[Records excerpted from a collection]
**********

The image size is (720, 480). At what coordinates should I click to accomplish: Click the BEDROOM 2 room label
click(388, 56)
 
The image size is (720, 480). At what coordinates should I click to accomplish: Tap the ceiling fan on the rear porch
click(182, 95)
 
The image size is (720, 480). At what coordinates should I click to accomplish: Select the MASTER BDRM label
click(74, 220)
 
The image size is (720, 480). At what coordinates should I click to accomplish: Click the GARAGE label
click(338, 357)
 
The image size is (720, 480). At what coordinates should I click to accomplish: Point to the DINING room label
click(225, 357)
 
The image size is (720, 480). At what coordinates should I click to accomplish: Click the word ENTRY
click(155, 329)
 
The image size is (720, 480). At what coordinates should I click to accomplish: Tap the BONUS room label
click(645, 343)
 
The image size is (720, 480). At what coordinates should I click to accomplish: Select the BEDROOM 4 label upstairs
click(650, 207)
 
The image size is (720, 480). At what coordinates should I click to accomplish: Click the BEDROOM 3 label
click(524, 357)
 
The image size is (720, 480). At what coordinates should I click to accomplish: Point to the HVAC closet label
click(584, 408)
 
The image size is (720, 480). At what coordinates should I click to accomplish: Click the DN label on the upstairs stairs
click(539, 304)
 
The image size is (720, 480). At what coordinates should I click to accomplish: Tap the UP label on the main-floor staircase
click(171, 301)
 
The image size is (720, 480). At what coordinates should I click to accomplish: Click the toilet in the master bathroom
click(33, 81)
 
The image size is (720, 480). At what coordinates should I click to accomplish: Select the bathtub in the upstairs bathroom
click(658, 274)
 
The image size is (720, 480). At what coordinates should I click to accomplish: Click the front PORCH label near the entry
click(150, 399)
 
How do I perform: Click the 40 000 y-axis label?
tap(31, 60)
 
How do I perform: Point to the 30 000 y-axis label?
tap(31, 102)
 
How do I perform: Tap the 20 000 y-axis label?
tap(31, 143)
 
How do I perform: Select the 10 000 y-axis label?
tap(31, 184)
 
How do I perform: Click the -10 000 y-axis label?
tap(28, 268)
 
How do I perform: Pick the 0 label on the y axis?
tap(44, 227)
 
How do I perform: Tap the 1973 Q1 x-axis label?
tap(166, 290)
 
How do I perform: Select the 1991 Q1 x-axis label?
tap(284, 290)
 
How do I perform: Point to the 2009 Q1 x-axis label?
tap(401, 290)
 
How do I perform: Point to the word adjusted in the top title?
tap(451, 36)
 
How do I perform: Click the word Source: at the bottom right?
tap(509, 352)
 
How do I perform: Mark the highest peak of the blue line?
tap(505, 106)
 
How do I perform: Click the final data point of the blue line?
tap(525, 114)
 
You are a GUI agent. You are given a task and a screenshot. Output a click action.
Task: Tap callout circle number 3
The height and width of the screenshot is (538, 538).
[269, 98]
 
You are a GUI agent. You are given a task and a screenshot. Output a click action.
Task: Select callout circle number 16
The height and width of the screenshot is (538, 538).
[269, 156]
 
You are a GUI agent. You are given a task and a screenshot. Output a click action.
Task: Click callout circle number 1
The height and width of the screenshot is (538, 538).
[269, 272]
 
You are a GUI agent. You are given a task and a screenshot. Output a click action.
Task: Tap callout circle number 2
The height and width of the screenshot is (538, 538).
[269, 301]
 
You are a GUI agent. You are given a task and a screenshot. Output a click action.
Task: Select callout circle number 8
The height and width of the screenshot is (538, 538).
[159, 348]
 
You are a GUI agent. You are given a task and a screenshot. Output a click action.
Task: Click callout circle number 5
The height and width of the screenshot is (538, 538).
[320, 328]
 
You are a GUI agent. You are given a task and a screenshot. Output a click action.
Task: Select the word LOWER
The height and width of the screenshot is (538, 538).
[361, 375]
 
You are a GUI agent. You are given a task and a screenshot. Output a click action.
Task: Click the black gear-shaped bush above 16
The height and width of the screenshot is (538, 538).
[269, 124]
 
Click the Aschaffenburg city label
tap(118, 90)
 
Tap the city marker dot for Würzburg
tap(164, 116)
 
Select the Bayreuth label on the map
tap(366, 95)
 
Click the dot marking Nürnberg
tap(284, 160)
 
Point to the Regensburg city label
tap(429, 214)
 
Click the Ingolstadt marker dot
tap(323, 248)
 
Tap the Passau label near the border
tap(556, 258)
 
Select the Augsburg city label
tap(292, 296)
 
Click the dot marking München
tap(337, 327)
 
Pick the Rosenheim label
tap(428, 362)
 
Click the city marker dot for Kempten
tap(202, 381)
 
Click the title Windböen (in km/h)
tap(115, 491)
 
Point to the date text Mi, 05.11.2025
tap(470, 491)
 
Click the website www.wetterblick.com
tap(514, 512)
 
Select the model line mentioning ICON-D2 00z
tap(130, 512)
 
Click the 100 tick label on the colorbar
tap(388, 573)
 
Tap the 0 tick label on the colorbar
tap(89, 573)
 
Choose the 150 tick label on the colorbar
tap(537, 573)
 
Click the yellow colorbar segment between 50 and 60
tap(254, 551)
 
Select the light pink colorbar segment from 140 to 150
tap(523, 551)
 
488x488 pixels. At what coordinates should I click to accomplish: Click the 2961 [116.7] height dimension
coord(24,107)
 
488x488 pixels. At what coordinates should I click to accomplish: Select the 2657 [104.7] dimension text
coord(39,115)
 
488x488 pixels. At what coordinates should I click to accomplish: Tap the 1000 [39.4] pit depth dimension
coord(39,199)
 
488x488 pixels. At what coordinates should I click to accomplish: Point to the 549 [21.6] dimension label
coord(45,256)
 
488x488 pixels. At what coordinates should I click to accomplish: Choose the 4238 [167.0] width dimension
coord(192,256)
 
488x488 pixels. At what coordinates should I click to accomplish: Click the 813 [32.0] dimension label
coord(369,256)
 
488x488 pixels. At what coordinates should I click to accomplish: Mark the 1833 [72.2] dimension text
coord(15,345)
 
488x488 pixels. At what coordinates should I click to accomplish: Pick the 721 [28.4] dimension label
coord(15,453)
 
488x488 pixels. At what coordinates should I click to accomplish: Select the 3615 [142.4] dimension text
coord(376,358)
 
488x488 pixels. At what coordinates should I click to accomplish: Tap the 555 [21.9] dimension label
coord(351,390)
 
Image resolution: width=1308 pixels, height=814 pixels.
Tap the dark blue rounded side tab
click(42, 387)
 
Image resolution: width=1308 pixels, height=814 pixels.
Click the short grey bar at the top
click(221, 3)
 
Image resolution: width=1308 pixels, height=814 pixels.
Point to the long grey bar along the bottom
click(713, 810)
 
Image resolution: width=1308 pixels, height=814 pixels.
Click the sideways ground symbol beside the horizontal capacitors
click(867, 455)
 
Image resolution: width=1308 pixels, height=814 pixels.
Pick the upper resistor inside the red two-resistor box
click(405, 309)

**********

Exercise instructions:
Find every line in the records that contains the string "marker" and copy each one. Case counts.

Response:
Tap the city marker dot for Würzburg
Click the Ingolstadt marker dot
Click the city marker dot for Kempten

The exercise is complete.